== Extracted entries
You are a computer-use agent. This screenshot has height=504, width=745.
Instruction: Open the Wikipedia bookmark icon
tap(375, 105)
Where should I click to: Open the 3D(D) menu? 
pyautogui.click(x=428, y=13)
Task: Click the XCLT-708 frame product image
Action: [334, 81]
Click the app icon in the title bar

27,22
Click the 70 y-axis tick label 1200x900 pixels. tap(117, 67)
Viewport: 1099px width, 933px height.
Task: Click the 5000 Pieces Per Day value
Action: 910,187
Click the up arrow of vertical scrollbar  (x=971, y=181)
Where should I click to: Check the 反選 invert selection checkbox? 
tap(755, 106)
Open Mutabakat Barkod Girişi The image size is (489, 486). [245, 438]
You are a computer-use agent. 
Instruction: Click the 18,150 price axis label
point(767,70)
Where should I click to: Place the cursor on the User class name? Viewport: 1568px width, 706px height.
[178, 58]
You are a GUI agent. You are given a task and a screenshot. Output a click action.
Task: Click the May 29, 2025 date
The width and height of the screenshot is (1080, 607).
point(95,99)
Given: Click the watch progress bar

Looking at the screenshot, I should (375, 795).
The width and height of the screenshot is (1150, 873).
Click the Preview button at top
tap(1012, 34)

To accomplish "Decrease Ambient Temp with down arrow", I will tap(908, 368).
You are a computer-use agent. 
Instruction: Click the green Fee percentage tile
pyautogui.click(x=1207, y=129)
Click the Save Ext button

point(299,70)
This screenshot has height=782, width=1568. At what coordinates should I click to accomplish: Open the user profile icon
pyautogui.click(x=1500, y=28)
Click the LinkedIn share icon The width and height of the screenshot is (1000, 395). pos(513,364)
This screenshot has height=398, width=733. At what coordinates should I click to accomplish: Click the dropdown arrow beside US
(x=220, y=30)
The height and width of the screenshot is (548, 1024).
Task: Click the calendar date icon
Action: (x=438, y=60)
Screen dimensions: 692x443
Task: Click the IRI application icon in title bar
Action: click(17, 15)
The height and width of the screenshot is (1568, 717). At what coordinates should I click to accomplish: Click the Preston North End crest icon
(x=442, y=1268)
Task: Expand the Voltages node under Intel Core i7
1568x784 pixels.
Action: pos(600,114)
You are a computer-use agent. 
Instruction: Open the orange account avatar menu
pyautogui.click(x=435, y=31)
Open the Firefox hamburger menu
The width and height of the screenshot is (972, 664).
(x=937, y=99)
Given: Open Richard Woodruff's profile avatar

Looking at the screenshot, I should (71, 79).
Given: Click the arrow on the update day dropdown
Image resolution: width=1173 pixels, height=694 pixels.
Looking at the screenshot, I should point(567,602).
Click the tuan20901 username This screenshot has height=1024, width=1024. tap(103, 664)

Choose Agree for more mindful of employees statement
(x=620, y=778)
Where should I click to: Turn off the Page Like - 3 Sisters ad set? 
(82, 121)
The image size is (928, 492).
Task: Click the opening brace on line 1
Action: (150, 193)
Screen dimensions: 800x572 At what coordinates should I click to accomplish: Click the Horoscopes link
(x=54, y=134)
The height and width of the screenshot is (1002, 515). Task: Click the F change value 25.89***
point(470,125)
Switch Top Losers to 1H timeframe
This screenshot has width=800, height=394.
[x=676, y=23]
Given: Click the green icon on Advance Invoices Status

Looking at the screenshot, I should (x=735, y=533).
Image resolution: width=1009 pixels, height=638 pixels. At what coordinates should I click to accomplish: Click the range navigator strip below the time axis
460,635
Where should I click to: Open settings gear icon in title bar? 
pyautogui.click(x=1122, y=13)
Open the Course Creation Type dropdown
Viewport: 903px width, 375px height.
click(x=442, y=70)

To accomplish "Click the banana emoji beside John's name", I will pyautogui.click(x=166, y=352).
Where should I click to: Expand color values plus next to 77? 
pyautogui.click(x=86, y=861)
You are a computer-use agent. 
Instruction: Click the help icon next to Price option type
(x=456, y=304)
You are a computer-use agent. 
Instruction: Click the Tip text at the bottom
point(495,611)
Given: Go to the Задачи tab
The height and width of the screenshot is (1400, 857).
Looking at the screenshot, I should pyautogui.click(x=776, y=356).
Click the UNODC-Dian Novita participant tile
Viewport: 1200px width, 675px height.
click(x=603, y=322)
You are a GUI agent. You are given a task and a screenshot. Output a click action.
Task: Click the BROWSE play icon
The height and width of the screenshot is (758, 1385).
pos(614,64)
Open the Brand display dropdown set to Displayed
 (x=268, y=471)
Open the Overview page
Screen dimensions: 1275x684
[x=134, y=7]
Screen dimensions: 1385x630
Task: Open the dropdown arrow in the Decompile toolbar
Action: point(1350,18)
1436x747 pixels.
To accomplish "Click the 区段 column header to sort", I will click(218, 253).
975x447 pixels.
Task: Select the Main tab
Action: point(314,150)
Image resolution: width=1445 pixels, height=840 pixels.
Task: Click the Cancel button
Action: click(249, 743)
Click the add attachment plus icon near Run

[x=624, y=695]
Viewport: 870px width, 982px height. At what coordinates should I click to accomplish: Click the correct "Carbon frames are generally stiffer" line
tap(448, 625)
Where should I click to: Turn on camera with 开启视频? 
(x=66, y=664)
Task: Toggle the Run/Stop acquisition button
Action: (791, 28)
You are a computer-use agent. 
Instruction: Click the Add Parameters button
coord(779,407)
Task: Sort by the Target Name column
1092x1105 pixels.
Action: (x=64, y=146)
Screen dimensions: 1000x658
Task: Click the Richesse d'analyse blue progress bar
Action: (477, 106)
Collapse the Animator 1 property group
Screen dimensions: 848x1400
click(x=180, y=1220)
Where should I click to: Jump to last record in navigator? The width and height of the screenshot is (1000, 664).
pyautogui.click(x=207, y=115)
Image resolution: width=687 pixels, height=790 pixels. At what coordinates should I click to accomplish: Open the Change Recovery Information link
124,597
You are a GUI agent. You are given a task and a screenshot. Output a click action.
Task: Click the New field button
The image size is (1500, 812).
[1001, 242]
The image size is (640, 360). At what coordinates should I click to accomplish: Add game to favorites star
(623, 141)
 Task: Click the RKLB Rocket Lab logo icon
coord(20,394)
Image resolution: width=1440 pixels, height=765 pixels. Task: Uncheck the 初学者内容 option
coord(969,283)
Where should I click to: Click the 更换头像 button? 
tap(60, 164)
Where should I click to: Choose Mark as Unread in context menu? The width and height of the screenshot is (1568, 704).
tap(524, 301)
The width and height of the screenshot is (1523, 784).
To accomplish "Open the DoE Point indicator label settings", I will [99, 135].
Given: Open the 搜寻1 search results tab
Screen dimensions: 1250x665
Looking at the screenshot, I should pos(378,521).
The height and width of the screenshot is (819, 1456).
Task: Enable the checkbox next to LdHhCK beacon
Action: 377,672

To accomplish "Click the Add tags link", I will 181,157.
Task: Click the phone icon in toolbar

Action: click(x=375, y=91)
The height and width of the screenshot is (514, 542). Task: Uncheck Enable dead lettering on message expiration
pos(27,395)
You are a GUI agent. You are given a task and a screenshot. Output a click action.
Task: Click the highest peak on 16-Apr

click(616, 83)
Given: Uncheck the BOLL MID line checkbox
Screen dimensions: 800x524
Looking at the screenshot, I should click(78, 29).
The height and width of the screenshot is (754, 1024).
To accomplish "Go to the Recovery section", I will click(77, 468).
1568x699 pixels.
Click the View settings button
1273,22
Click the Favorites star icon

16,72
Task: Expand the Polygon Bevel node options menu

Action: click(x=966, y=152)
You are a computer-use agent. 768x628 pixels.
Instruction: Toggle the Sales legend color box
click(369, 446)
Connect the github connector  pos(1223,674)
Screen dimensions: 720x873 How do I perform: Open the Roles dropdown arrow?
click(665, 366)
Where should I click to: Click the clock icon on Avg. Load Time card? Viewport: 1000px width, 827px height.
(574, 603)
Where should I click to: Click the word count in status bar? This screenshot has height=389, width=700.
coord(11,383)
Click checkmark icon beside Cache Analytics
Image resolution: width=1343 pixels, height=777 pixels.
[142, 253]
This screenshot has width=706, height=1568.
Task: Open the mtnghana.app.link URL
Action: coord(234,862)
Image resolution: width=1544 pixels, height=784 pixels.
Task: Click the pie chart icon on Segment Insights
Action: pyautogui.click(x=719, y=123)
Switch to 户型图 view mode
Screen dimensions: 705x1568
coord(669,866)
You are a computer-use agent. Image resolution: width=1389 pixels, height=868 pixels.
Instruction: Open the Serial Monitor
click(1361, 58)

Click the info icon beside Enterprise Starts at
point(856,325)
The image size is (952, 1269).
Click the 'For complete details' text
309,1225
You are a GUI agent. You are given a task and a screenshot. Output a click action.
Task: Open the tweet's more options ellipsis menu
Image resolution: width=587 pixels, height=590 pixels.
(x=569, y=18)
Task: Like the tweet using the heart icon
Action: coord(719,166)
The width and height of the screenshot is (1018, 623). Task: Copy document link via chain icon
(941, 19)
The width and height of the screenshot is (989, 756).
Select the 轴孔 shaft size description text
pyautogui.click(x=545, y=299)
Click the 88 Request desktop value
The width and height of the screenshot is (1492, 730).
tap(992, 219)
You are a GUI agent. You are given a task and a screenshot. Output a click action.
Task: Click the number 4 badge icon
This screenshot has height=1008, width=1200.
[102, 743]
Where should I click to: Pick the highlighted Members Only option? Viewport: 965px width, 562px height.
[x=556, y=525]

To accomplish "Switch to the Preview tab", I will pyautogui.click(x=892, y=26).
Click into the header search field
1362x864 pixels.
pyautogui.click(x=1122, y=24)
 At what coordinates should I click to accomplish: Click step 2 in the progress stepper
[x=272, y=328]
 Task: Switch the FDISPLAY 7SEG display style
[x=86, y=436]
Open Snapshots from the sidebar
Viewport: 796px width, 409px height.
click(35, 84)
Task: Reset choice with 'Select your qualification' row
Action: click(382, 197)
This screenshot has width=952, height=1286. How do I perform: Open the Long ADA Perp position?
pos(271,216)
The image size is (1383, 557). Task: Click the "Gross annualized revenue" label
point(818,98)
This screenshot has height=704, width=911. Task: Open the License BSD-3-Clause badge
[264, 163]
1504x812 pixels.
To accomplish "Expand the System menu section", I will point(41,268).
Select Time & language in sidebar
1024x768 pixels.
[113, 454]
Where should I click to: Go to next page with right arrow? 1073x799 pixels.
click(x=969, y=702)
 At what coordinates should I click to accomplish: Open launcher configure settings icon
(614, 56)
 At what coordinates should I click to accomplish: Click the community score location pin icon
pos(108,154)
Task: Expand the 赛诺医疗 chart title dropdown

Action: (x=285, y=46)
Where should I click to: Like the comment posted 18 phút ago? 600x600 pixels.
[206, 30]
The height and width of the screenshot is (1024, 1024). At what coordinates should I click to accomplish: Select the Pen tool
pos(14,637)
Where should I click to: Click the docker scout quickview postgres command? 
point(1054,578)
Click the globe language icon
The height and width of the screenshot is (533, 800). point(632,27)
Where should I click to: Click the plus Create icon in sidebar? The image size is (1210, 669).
====
Activity » All that should be written out is the stretch of lines above between the one holding "Given: Uncheck the BOLL MID line checkbox" and the one holding "Connect the github", inclusive, exactly as given.

Exercise response »
Given: Uncheck the BOLL MID line checkbox
Screen dimensions: 800x524
Looking at the screenshot, I should click(78, 29).
The height and width of the screenshot is (754, 1024).
To accomplish "Go to the Recovery section", I will click(77, 468).
1568x699 pixels.
Click the View settings button
1273,22
Click the Favorites star icon

16,72
Task: Expand the Polygon Bevel node options menu

Action: click(x=966, y=152)
You are a computer-use agent. 768x628 pixels.
Instruction: Toggle the Sales legend color box
click(369, 446)
Connect the github connector  pos(1223,674)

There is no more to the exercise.